§ **Work task**:
Sort through the material below and copy each line with "computer".

--------

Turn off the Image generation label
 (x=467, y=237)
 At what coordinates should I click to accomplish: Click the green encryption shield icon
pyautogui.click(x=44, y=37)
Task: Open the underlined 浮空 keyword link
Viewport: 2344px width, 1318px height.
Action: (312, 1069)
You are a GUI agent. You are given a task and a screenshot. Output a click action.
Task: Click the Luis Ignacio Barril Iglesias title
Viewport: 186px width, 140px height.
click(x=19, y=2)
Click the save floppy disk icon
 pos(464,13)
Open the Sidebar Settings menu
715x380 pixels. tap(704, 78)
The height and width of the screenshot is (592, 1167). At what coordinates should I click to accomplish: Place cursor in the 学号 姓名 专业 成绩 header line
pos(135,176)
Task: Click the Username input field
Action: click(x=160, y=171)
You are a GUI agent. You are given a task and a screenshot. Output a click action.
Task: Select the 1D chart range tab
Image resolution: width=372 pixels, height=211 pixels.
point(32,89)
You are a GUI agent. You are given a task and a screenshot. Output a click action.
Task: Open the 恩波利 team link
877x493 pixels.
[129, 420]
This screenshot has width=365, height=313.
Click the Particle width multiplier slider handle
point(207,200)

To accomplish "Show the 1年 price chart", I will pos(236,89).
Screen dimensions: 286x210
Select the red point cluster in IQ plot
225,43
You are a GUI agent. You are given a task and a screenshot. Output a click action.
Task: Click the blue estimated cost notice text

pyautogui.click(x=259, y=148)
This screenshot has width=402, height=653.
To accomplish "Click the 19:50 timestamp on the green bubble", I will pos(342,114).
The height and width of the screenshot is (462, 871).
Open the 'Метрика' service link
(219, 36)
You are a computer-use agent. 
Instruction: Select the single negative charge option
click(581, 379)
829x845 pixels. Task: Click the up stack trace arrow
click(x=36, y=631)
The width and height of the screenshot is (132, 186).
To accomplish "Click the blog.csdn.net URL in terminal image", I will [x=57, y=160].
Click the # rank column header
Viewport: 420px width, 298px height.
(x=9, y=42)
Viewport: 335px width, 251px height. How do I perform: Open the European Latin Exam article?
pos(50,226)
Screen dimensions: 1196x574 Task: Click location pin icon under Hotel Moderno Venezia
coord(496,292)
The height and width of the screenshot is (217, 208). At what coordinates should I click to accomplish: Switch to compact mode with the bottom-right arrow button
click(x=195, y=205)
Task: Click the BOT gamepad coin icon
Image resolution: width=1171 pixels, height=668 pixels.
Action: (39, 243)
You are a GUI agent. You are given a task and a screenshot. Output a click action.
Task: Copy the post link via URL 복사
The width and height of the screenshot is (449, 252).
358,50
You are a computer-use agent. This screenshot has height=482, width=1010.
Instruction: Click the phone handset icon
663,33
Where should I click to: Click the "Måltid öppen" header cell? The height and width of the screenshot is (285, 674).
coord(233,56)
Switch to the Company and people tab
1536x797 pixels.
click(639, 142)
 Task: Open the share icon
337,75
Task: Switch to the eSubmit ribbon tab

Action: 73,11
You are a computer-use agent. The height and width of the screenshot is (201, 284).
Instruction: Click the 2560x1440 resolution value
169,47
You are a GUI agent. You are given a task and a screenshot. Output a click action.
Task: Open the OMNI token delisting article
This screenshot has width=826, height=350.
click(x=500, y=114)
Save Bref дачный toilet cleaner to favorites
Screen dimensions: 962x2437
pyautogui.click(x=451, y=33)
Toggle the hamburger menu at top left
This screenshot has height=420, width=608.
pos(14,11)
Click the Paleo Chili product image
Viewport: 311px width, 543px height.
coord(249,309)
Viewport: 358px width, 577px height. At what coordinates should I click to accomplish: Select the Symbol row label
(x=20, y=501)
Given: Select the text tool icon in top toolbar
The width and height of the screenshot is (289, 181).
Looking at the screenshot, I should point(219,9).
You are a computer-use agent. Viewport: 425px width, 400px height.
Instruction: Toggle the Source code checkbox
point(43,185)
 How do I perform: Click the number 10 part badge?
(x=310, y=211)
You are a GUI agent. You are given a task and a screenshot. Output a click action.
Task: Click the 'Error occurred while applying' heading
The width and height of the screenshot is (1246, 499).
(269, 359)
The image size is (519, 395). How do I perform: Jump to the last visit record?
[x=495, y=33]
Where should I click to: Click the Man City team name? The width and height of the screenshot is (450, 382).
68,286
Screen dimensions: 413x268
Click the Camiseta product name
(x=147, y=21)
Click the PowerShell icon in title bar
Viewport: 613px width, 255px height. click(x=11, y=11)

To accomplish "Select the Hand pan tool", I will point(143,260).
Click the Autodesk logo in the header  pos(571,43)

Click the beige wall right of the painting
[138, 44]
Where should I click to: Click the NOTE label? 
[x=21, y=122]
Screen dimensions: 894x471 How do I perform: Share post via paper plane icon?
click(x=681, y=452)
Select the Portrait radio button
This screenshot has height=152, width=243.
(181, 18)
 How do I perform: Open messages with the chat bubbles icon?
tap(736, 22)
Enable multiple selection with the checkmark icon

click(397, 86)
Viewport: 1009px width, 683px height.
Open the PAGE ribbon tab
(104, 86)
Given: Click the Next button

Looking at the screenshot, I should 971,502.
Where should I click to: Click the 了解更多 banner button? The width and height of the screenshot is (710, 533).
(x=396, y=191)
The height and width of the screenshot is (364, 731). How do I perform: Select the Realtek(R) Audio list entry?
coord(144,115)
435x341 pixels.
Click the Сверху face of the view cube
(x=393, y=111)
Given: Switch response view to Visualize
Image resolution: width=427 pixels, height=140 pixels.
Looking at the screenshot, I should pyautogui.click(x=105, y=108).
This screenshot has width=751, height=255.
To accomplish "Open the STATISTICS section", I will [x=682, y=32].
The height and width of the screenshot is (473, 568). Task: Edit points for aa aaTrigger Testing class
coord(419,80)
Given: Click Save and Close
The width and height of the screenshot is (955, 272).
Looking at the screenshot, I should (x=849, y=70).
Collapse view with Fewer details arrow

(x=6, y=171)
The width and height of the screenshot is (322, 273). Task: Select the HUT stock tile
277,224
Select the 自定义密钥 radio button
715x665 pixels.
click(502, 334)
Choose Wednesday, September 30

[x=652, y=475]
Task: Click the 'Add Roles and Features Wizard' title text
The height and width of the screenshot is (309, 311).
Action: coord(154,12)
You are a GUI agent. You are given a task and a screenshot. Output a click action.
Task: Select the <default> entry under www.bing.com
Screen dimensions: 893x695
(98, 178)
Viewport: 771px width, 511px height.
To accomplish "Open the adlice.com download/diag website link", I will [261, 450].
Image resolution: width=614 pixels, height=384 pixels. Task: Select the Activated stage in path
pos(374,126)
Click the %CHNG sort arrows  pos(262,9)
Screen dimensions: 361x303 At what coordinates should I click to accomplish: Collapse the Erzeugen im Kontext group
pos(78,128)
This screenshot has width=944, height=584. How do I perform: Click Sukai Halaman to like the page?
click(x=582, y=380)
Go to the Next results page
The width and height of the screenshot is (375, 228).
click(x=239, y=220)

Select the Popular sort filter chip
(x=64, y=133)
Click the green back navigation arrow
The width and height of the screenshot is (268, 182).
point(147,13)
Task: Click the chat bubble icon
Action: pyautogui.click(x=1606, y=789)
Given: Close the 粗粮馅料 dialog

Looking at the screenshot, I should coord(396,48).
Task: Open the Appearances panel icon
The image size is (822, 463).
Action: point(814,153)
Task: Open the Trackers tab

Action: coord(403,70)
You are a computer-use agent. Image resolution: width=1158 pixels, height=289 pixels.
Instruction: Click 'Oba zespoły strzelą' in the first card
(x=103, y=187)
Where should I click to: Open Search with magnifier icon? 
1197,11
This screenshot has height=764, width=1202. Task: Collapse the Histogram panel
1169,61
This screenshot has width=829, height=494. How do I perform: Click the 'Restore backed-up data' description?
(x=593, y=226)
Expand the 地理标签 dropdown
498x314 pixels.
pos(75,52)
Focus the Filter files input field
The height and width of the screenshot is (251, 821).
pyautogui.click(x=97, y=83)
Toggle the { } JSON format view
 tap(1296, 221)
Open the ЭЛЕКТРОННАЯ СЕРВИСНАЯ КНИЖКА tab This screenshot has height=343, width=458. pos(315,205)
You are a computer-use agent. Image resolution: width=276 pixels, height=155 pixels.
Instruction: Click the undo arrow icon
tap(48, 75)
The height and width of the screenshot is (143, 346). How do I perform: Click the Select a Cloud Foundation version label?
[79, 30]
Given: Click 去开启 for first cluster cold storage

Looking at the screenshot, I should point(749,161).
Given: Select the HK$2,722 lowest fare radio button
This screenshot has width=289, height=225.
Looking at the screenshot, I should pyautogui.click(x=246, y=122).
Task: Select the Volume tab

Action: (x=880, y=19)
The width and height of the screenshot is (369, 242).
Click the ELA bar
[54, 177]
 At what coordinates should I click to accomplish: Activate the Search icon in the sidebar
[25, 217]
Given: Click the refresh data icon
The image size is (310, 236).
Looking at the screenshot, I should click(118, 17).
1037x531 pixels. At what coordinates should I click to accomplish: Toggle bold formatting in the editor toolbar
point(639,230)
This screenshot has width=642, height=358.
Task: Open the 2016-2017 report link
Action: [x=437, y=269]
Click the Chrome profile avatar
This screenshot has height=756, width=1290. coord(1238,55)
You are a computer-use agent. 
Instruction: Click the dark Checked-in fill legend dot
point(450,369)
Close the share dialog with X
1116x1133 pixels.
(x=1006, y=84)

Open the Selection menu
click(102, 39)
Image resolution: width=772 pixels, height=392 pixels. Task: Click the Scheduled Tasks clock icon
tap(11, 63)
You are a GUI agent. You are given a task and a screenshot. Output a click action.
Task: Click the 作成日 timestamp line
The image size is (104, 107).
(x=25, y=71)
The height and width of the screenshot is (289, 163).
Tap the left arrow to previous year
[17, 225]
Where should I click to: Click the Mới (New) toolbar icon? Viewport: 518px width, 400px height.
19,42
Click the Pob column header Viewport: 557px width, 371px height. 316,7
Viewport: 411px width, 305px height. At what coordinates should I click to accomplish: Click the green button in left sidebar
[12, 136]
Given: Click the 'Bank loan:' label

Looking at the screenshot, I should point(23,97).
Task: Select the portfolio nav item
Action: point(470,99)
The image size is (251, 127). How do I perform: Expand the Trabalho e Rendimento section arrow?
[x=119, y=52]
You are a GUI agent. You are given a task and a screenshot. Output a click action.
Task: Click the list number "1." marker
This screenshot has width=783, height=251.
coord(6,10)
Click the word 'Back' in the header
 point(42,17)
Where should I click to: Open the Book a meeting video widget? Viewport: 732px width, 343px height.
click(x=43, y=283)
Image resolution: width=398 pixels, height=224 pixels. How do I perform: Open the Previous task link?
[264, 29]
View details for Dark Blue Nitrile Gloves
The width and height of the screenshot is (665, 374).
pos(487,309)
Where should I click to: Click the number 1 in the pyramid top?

--------

§ **Reply**:
You are a computer-use agent. 
You are a computer-use agent. This screenshot has height=482, width=1010.
You are a computer-use agent. The height and width of the screenshot is (201, 284).
You are a computer-use agent. Viewport: 425px width, 400px height.
You are a computer-use agent. Image resolution: width=1158 pixels, height=289 pixels.
You are a computer-use agent. Image resolution: width=276 pixels, height=155 pixels.
You are a computer-use agent. 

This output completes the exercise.